In the end, it's all physics and computers use physics and when you make things really small the quantum nature of physics must be accounted for, but it can be taken advantage of too. As for calling a quantum adiabatic computer a "quantum computer" I agree that would be a no. It technically relies on tunneling, so it's sort of like a flash memory in that respect (it's basic theory of operation requires a non-classical QM effect which is different than a transistor).

As to whether D-Wave actually does or doesn't implement a QM adiabatic algorithm, or perhaps just uses QM tunneling to improve a more classical annealing implementation speed and result, and if that actually makes any practical difference, is another question.

Re:Not a QC! (2)

sFurbo (1361249) | about a year ago | (#44068309)

Transistors directly use quantum effects to work, yet we don't call desktop computers "quantum computers".

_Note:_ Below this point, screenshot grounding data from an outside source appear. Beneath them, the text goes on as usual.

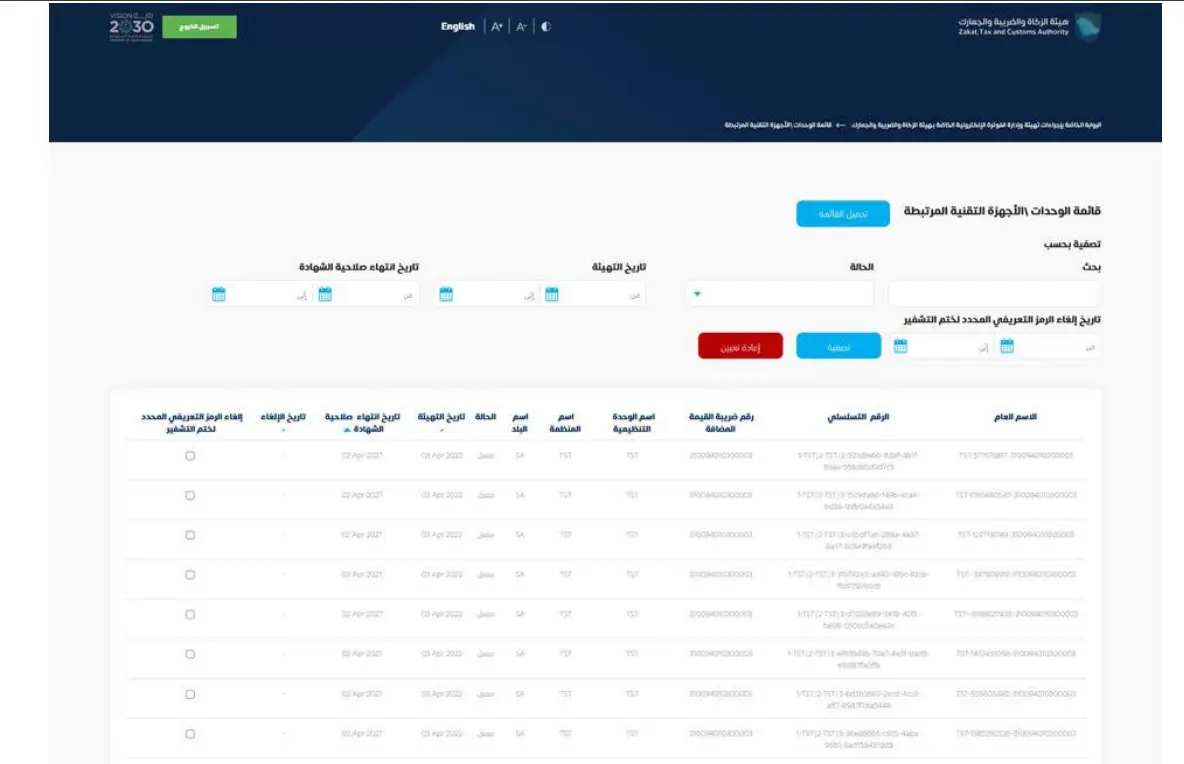1184x764 pixels.
Task: Open calendar for onboarding date "from" field
Action: [551, 294]
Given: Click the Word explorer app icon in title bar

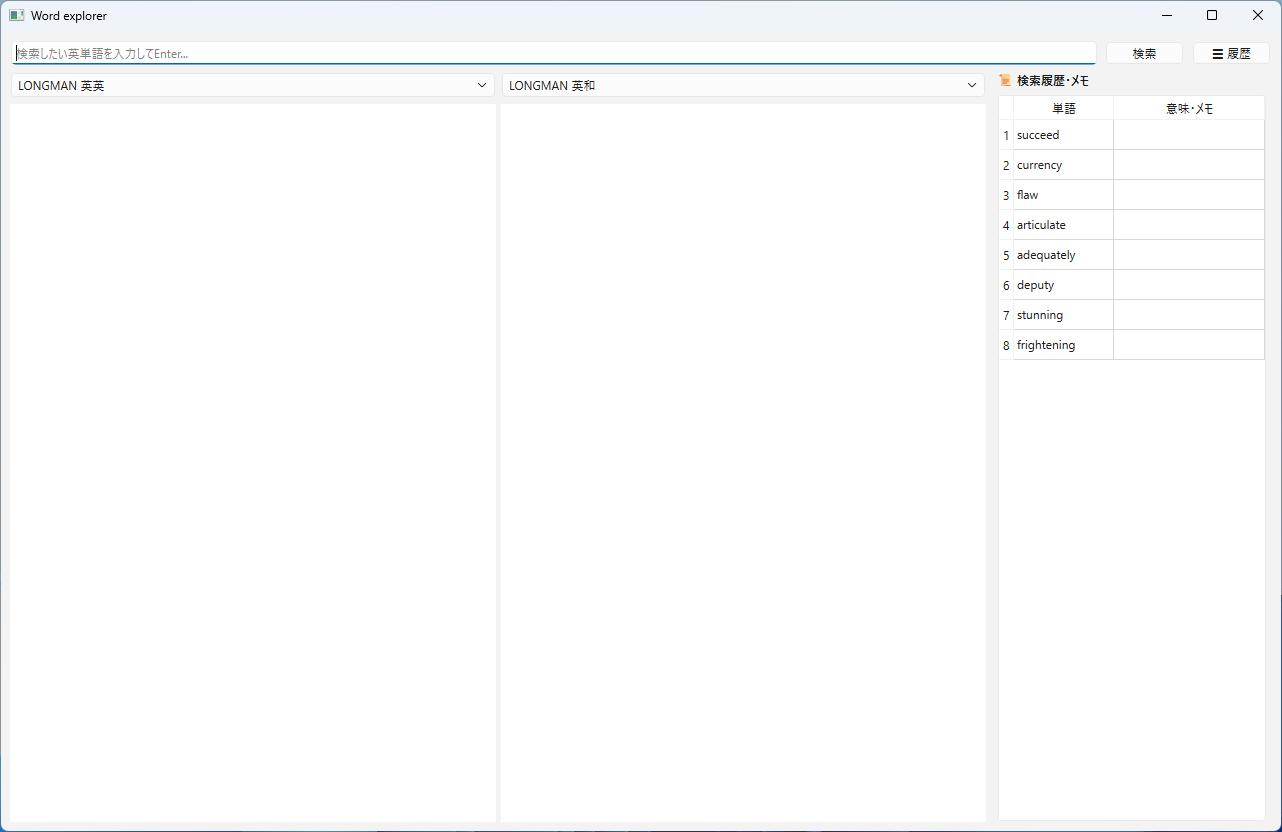Looking at the screenshot, I should (16, 15).
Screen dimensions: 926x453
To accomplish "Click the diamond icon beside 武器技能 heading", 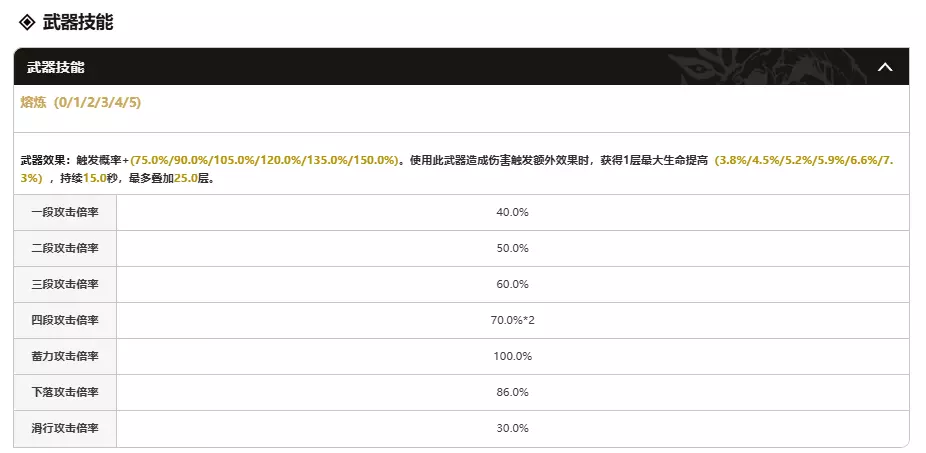I will 27,22.
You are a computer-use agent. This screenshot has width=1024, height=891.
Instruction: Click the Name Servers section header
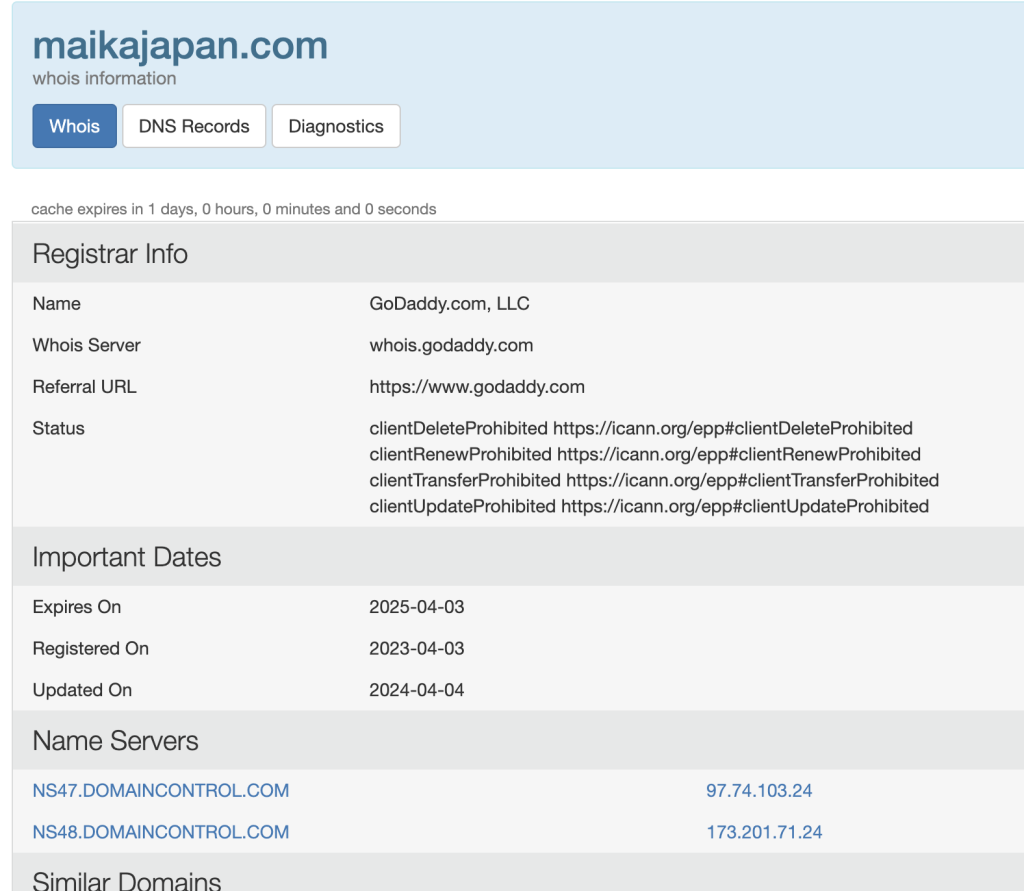[115, 741]
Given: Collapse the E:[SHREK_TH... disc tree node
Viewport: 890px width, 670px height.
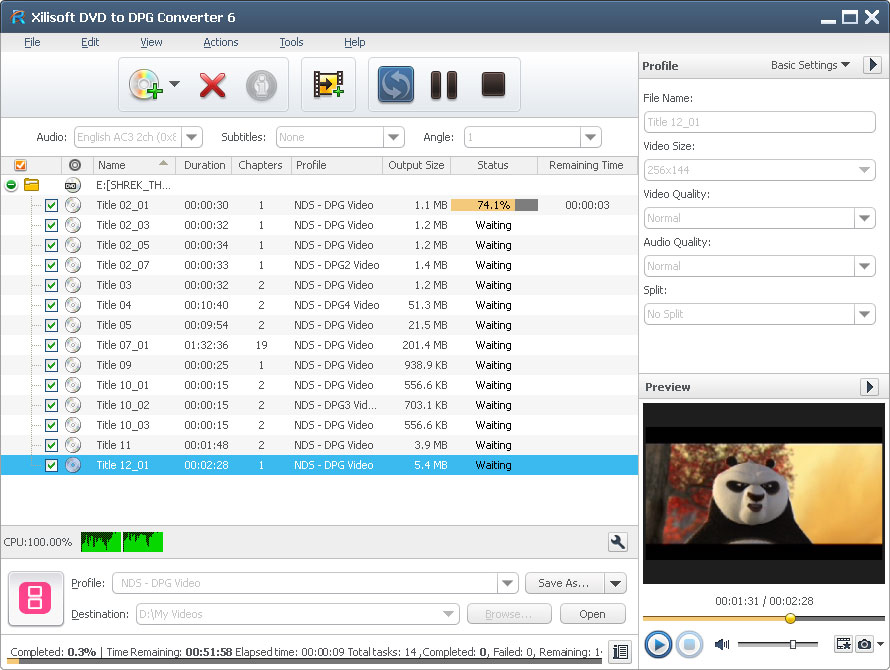Looking at the screenshot, I should [x=11, y=185].
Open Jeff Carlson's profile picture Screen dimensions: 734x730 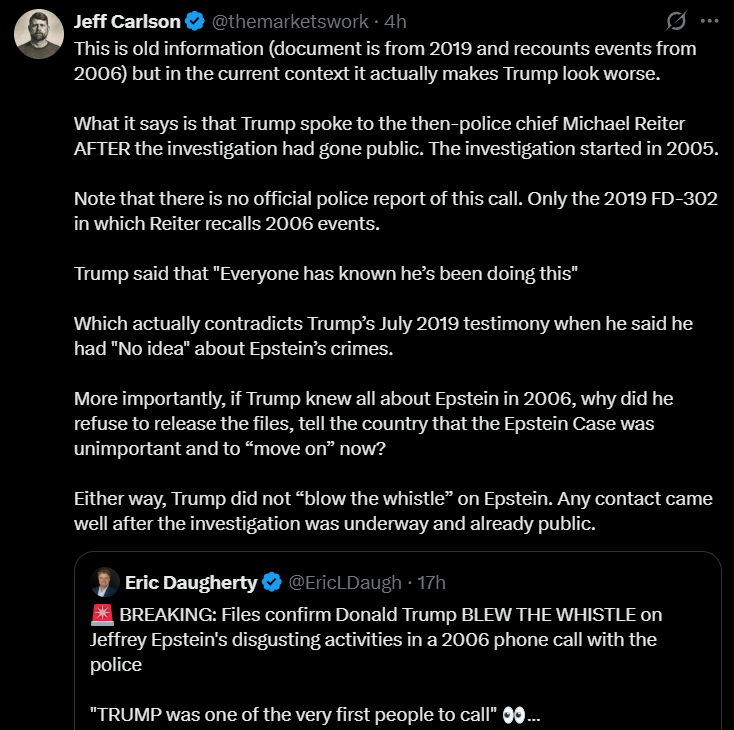[x=39, y=34]
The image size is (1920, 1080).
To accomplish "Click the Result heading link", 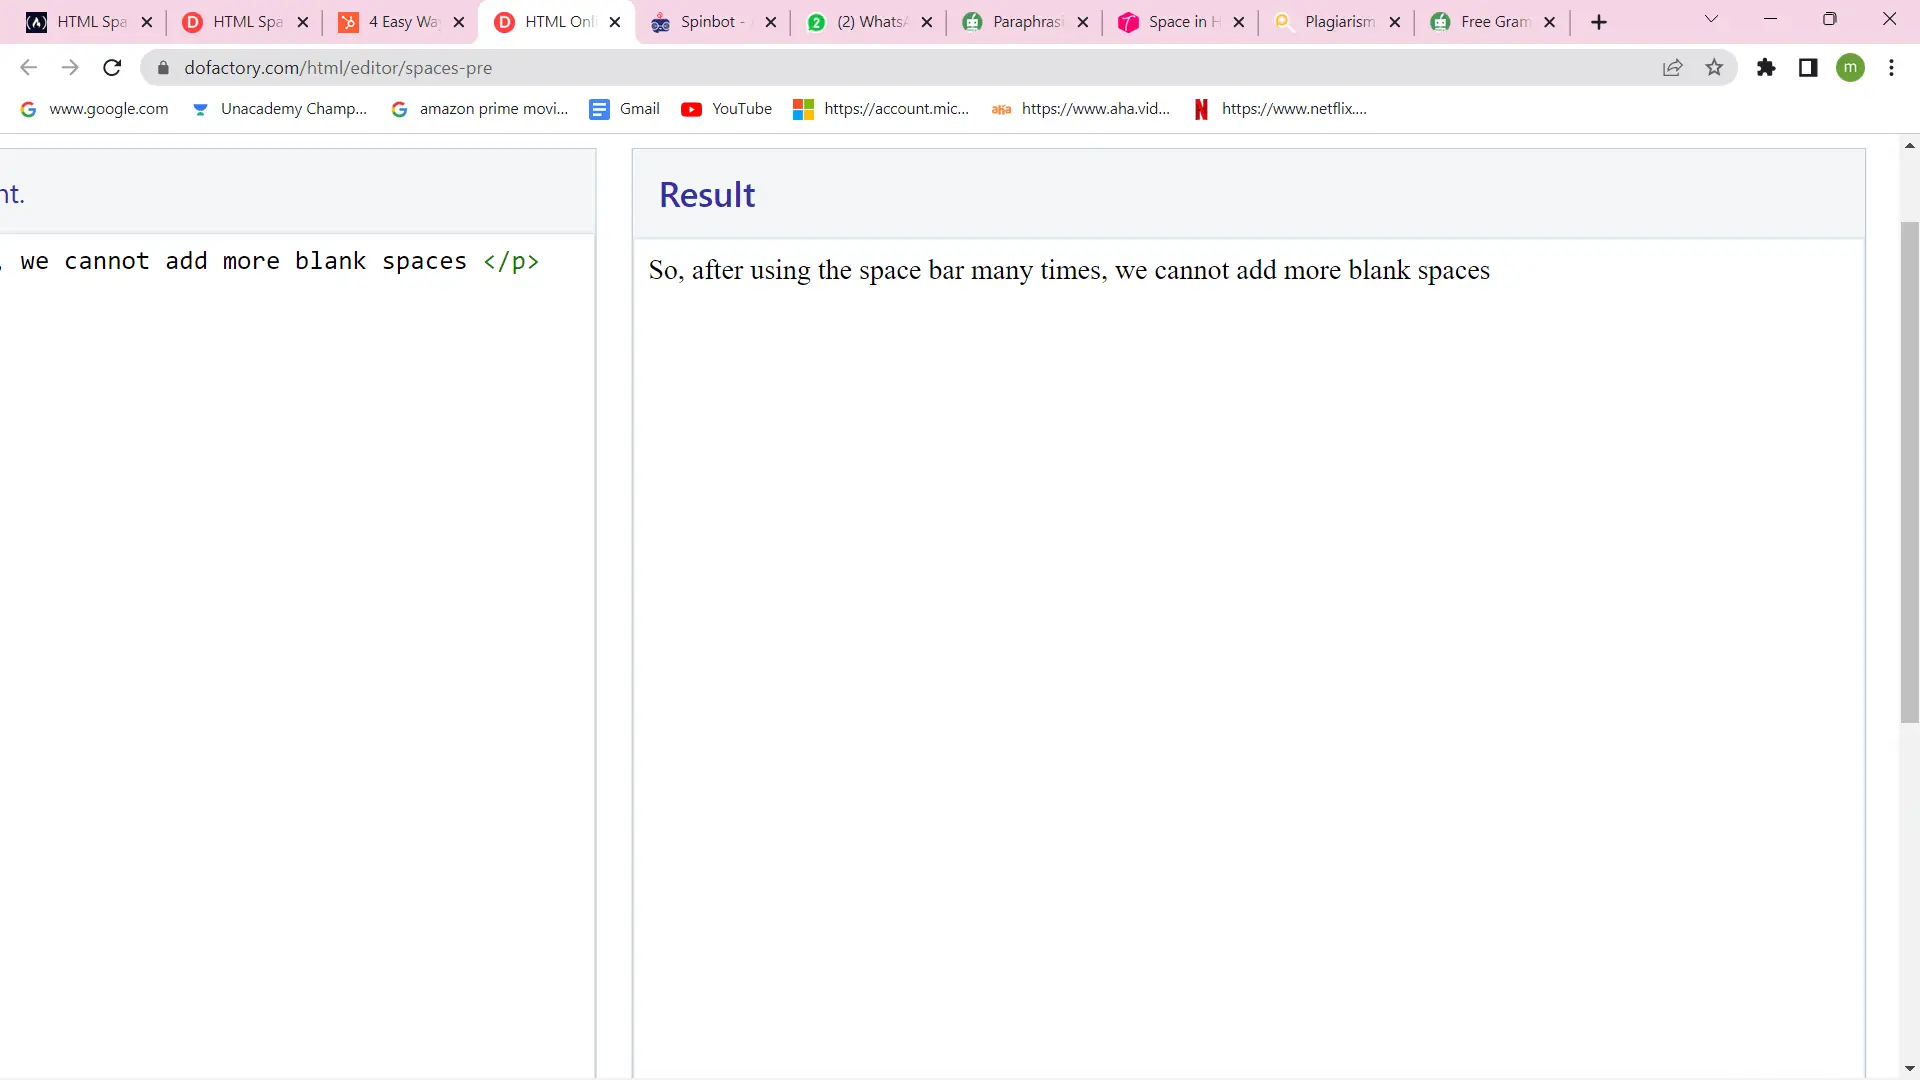I will click(x=705, y=194).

The transistors in the CPU in your desktop computer are IGFETs (insulated gate field effect transistors). The principle of operation of this device is that moving charge on the gate can enhance or deplete the number of mobile electrons in the source to drain channel under the gate and cause it to turn on or off using an electric field effect which is not considered a quantum effect.

I think the point is that a transistor does this through a quantum effects. It works due to the energy levels of the semiconductor, which are definitely a quantum mechanical in nature. You could do the same with a vacuum tube, so there is nothing inherent in the effect of a transistor that is quantum mechanical, but the the level that flash memory is quantum mechanical (the effect can be obtained differently, but in this case it isn't), so is a transistor.

Re:flash memory and tunnellinh (0)

Anonymous Coward | about a year ago | (#44068771)

For the record - in flash memory what people refer to as 'tunnelling' might better be referred to as "electrical breakdown of a dielectric" ... People can call it tunnelling if they want to - but ask me this - if it is tunnelling and not electric breakdown (in the old fashioned classical sense) why are write cycles limited?? I know which of those two phenonoma damages materials in the long run - and it isn;t tunnelling..

Re:flash memory and tunnellinh (1)

slew (2918) | about a year ago | (#44071837)

For the record - in flash memory what people refer to as 'tunnelling' might better be referred to as "electrical breakdown of a dielectric" ... People can call it tunnelling if they want to - but ask me this - if it is tunnelling and not electric breakdown (in the old fashioned classical sense) why are write cycles limited?? I know which of those two phenonoma damages materials in the long run - and it isn;t tunnelling..

In actuality, physics is always involved, so since a flash memory is an actual device, rather than a theoretical device, both processs are happening , but my understanding is that di-electric breakdown isn't currently the predominant process.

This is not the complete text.